Condensing a design from a 140 ft-airliner to a 15 ft light aircraft was never going to be easy, retaining detail was always going to be a compromise.
Under wraps in the paint shop
THE CONCEPT TAKES SHAPE
Heading to the Internet for inspiration and following logically, PA 28 (Piper Aircraft model number for the Cherokee) 'Click' nothing exciting other than in production for 60 years, which is amazing enough but no clue to a paint scheme. Then searching for aircraft of 1967 the search conjured up memories of my youth and cycling to Heathrow Airport in the days when you were allowed to watch by a perimeter fence, fascinated by the aircraft of the day such as the three-fin Lockheed Constellation, the sleek lines of the De Havilland Comet with integrated wing engines, and transatlantic airliners such as Boeing and Douglas bringing in the new jet era.
BOAC, BEA and many European airlines had appealing liveries, but had no connection with Piper. It needed to be linked.
At work in the paint shop
When the Cherokee was on the production line Pan American was arguably the biggest influence on passenger travel, advertised as ‘the world's most experienced airline,’ Pan Am introduced stylish aircrew uniforms, aircraft names prefixed 'Clipper' reminiscent of the oceanic liners.

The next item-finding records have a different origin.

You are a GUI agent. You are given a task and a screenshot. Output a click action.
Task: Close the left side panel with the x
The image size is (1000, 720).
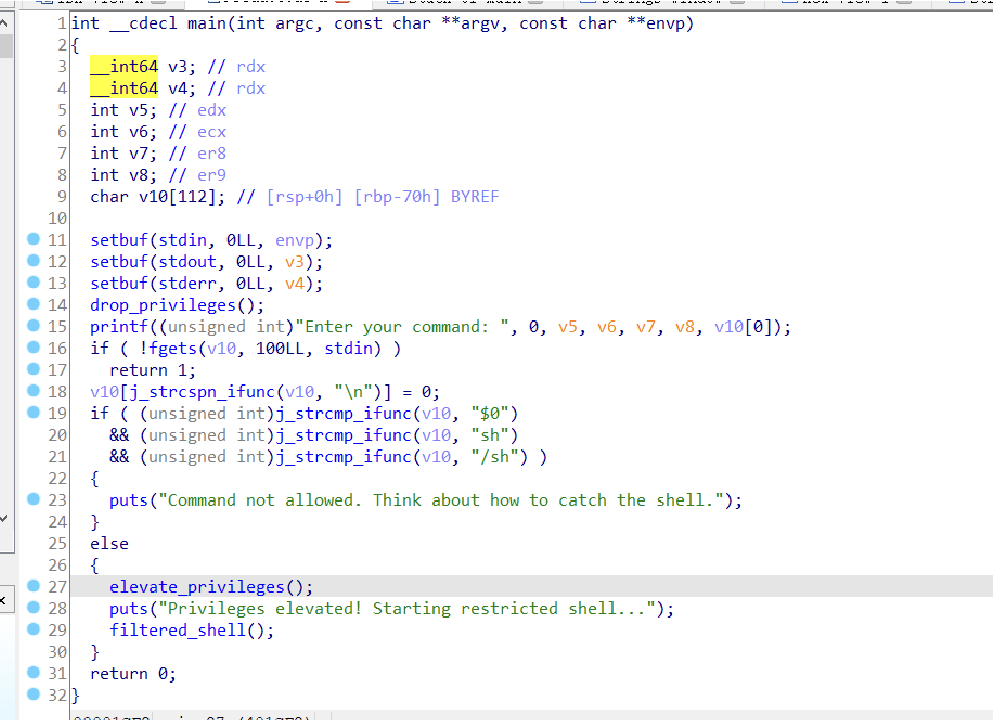pyautogui.click(x=4, y=600)
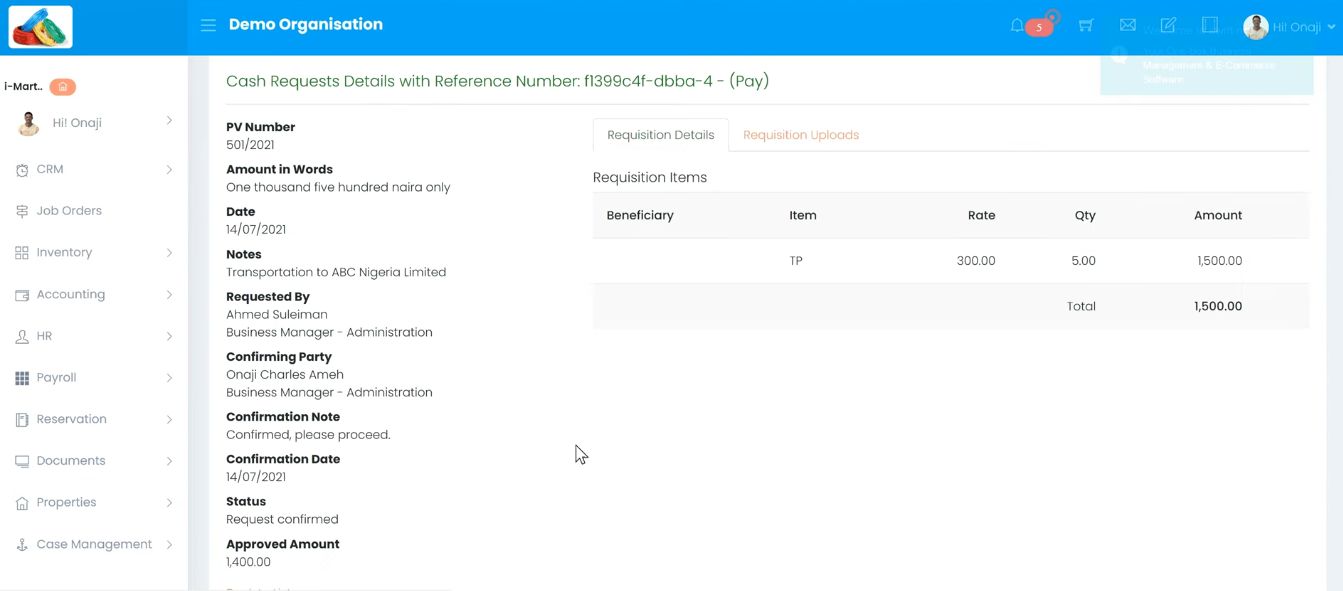Open Job Orders from the sidebar
This screenshot has height=591, width=1343.
(69, 211)
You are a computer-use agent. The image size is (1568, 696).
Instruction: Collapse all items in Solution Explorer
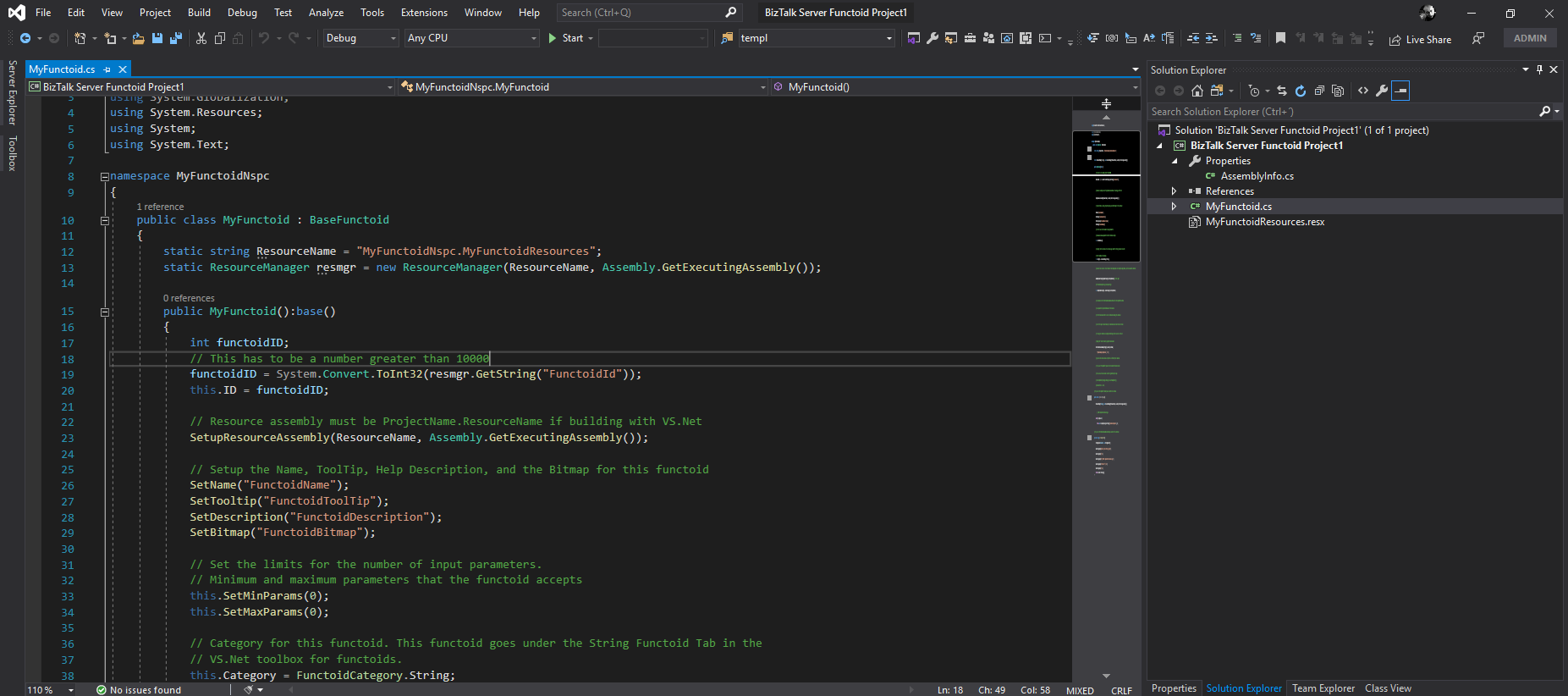1319,91
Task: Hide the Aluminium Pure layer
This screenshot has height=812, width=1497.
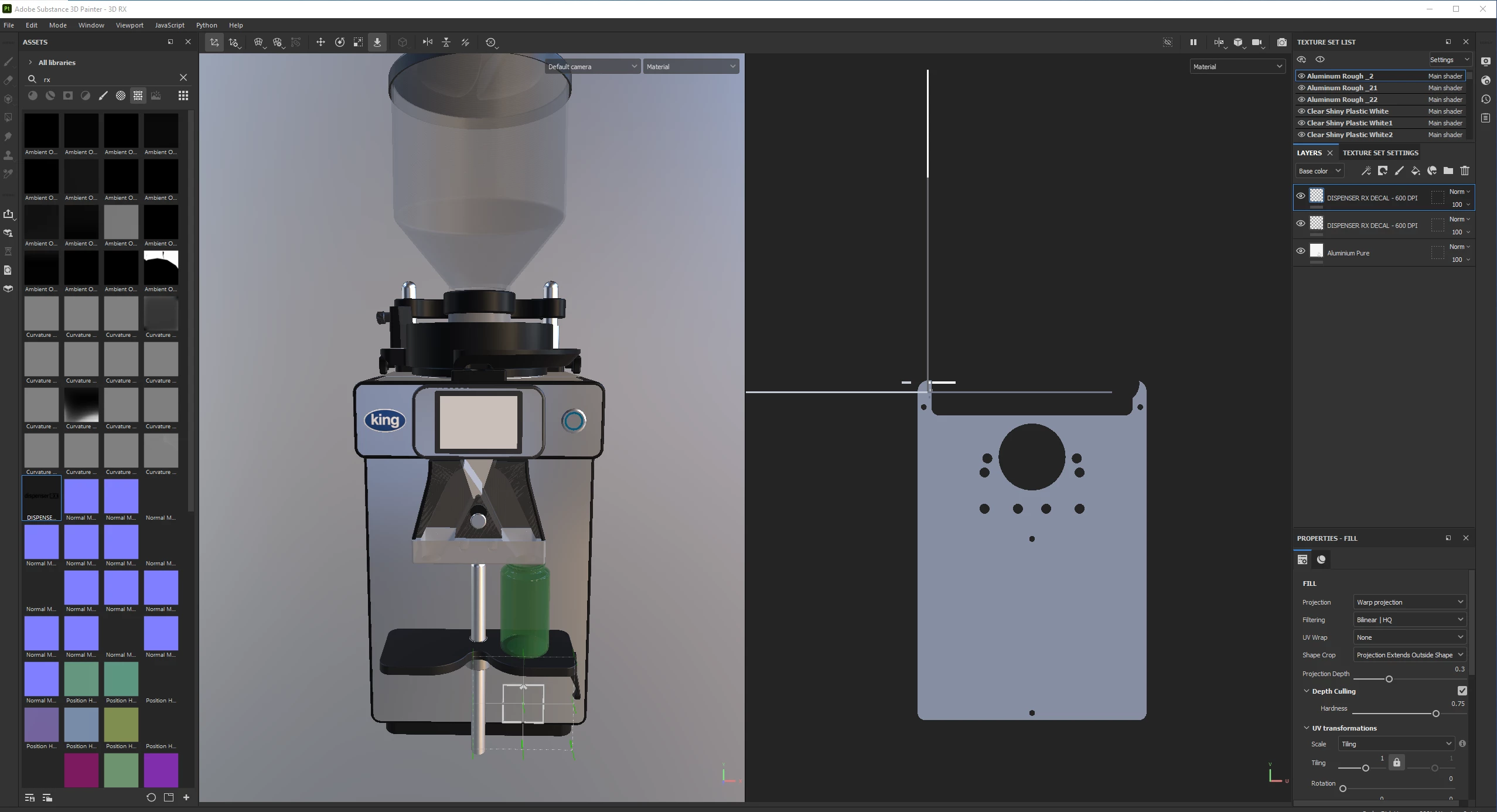Action: point(1300,251)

The mapping of many of the first passenger flying routes with the assistance of the legendary Mr. Lindbergh and the inspirational airport terminal at Idlewild which enabled aircraft to dock under cover. The list of achievements is endless and provided the inspiration needed for the project.

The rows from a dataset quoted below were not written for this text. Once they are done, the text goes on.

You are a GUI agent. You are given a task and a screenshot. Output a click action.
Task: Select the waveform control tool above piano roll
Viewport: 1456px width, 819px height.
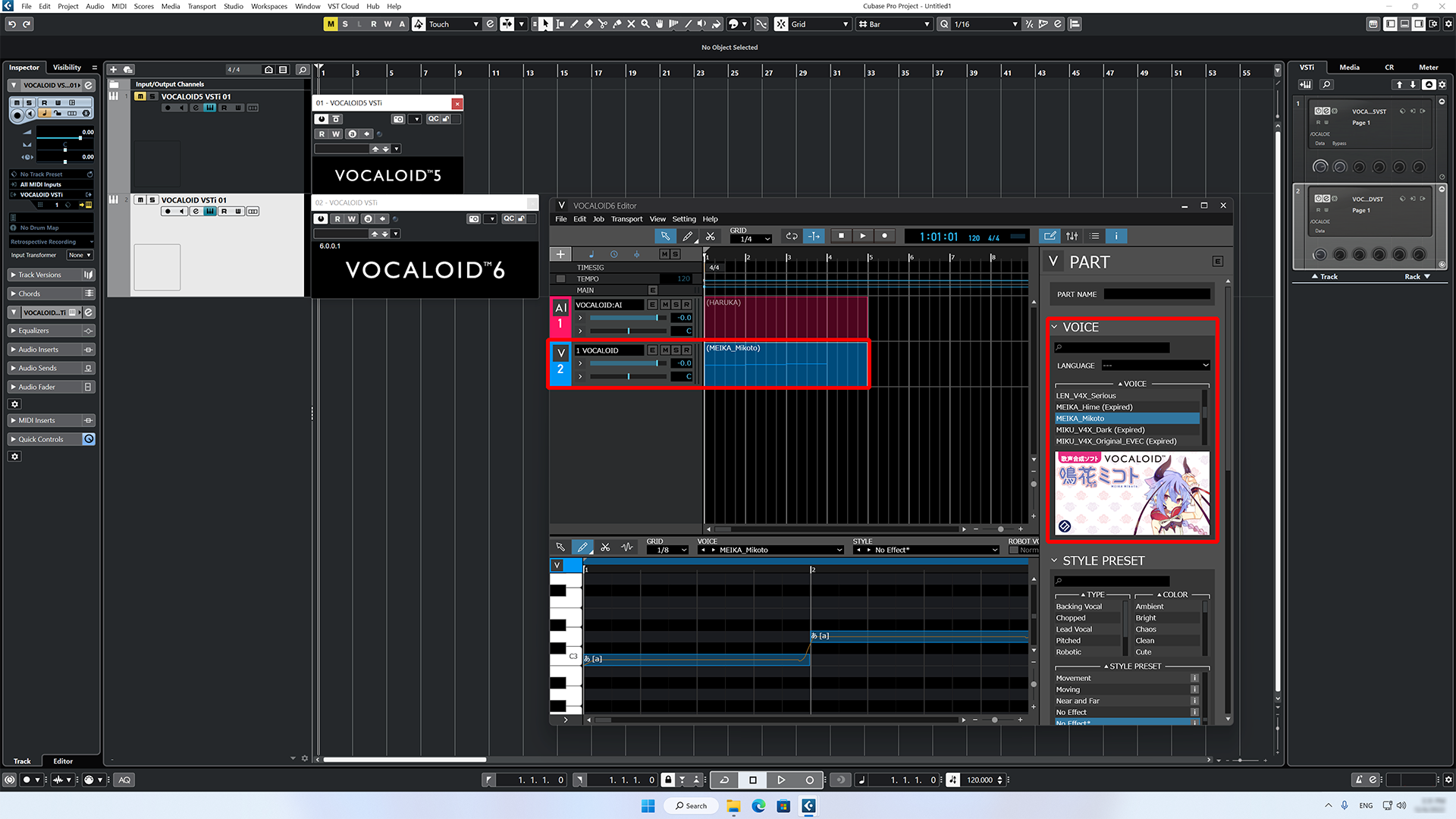627,547
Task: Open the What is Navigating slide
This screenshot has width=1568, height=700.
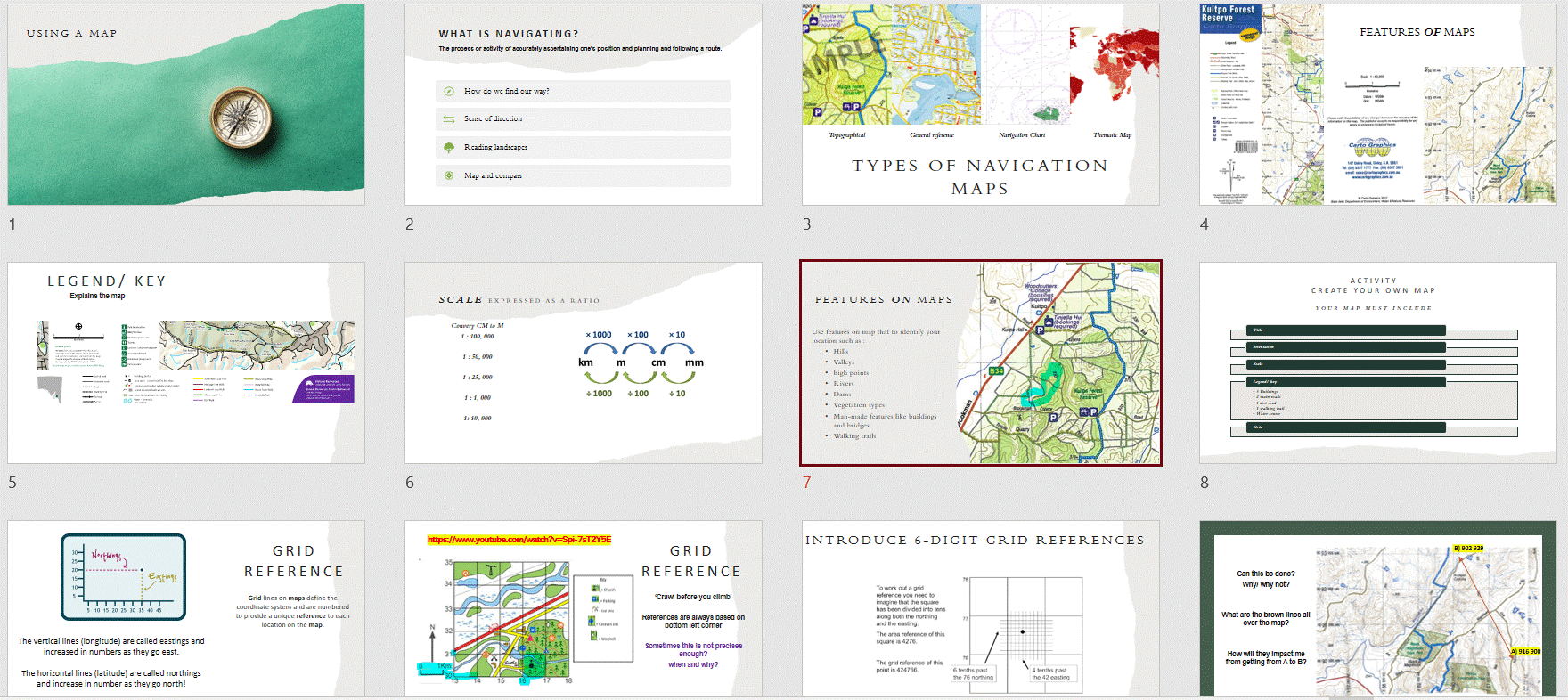Action: [584, 104]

Fingers crossed it would be possible to combine the little Piper Cherokee and encapsulate the iconic Pan American livery.
BRINGING IT ALL TOGETHER
Nothing worth doing happens easily, as the saying goes and I have been around long enough to make enough mistakes and understand you can't just boldly steam ahead on a whim. Returning to the Internet checks were required as to trademark and brand ownership. This is where I came upon the Pan Am Historical Foundation website and Doug, a true Pan Am enthusiast and thoroughly nice guy who put me in touch with Stacy at Pan Am Brands.
A truly distinctive emblem is revealed
Clearly permission to use the cherished and instantly-recognisable Pan Am globe Logo is not something given lightly. Stacy however was brilliant and after some discussion approval was given and agreements signed.
All Together Now!
We were reccomended a paint shop, Eastern Air Executive at Sturgate Airfield and the external restoration progressed well with no nasty surprises, a little overrun on time in any project is not unusual, however the pending annual maintenance now had to be carried out before the aircraft could fly from Sturgate.

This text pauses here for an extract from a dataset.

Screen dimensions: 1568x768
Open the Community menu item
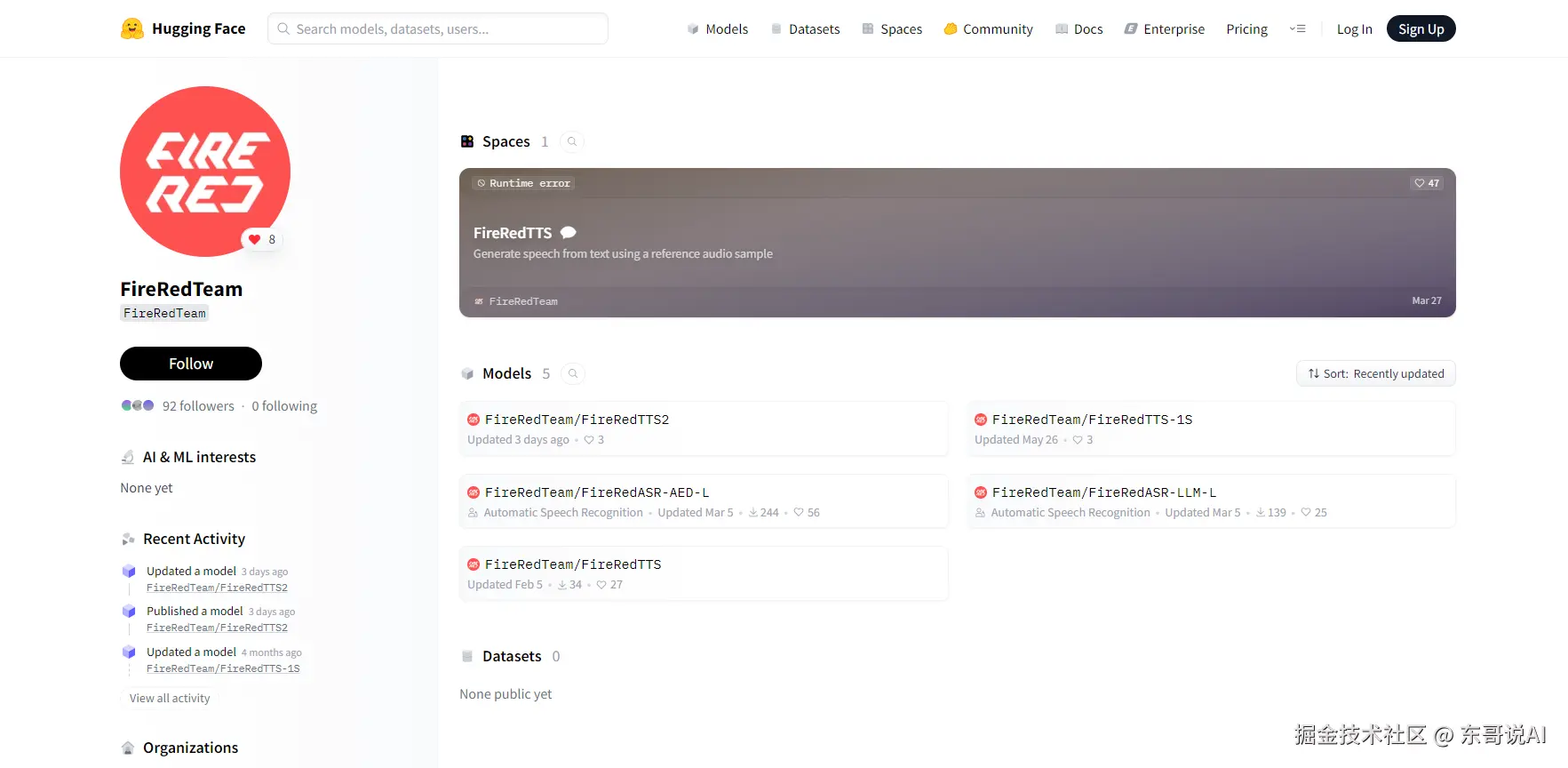[x=988, y=29]
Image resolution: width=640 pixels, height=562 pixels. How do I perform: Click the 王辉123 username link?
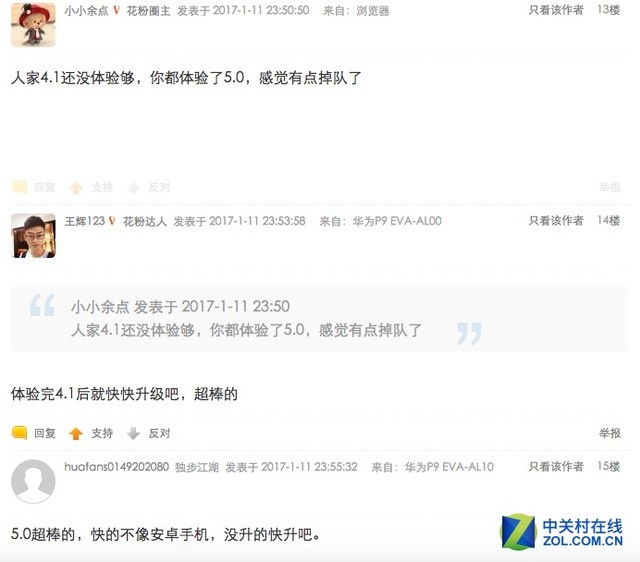coord(84,221)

Low compresion in one of the cylinders led to further investigation and showed slight internal corrosion. Lycoming engines don't like not flying and with Covid restraints limiting flight put the proverbial spanner in the works. This is not a major mechanical problem, however these cylinders are presently like hens teeth with a global shortage so for now the aircraft remains firmly grounded. Despite that, the Piper should be in air again before too much longer.
A future Cherokee pilot!
At last report, the Lanpro Group’s Piper, registration G-PAWA, has had all her airworthiness issues addressed and has retaken to the skies in her brand new, historically-inspired Pan Am livery. The aircraft's next flight was on the 10th of December from Sturgate to Old Warden in Bedfordshire. So in one corner of the world’s skies, the Pan Am globe is proudly flying again!
We thank Derek Barnett and the Lanpro Group for their enthusiastic participation in bringing this story to you.